** What to do **
In the entries that follow, the lines from the line containing "This screenshot has width=1122, height=692." up to and including the line containing "Toggle the set" must be copied exactly, with pictures omitted.

** The records **
************

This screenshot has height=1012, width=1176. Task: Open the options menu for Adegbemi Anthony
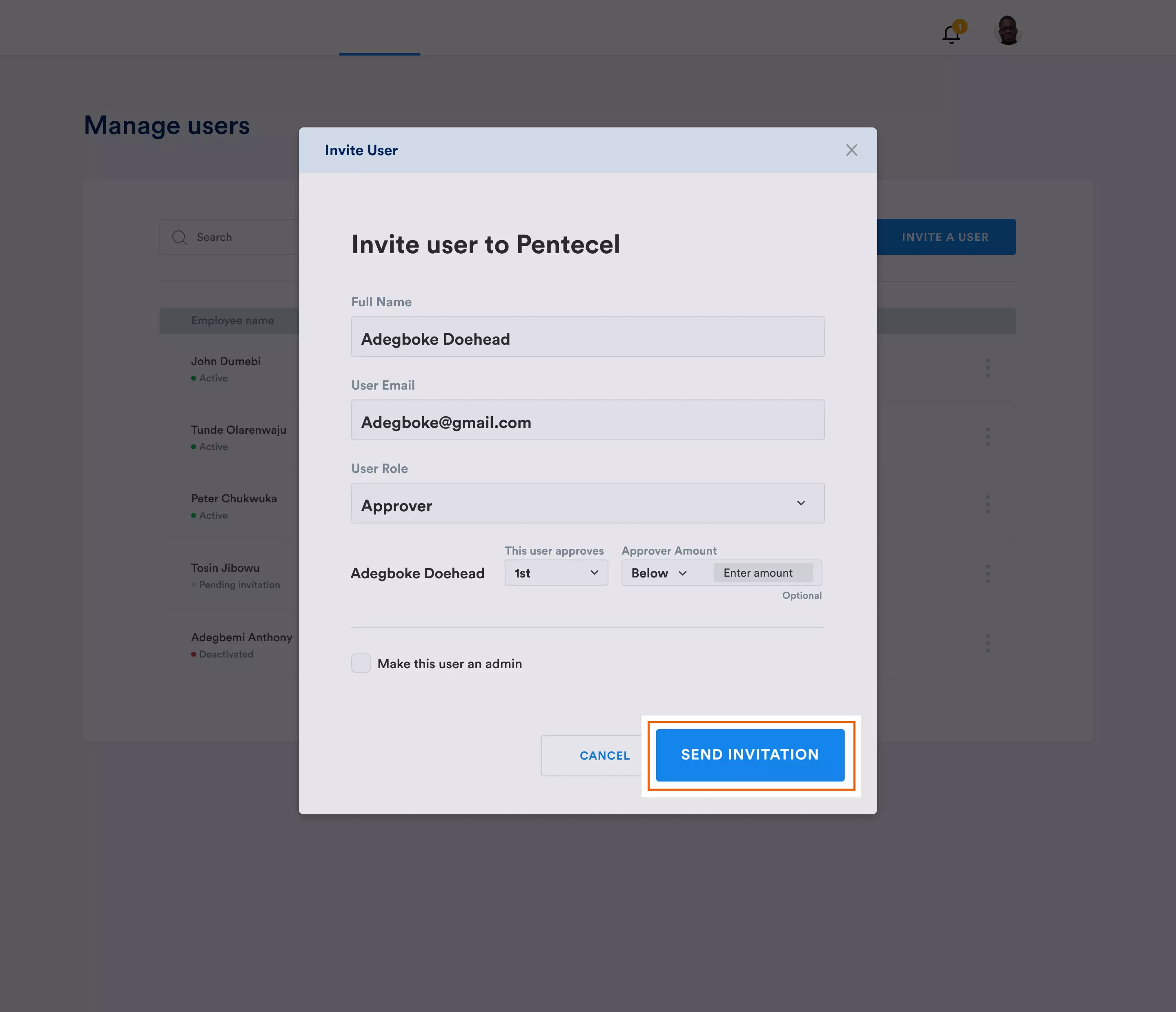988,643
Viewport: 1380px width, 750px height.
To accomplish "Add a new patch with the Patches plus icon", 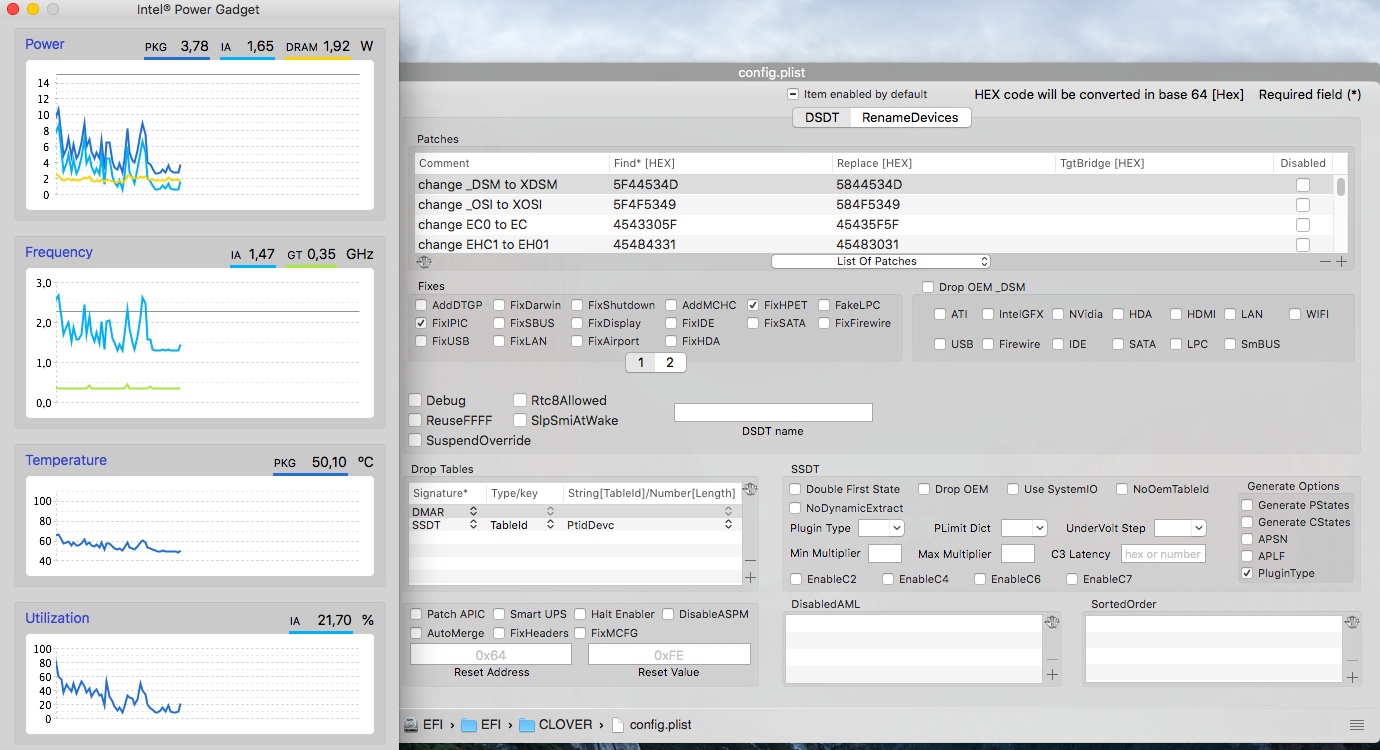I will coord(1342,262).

************

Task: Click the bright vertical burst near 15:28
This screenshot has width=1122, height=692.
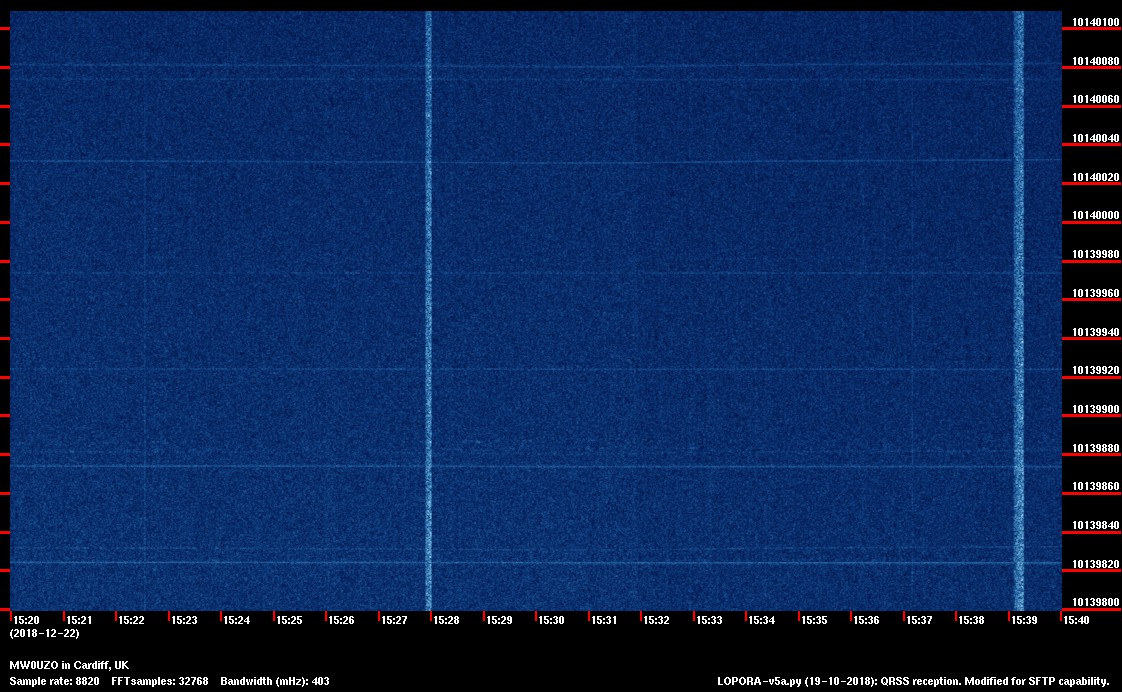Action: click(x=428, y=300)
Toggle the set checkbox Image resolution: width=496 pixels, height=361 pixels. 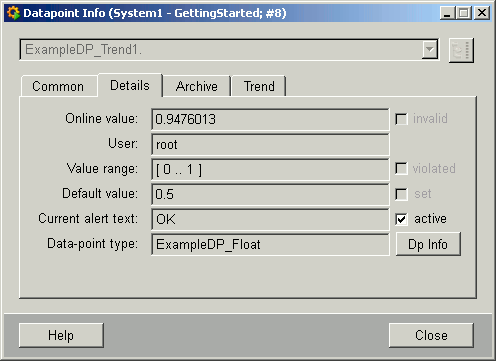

************

** Exercise response **
This screenshot has width=1122, height=692.
Action: click(x=428, y=300)
Toggle the set checkbox Image resolution: width=496 pixels, height=361 pixels. 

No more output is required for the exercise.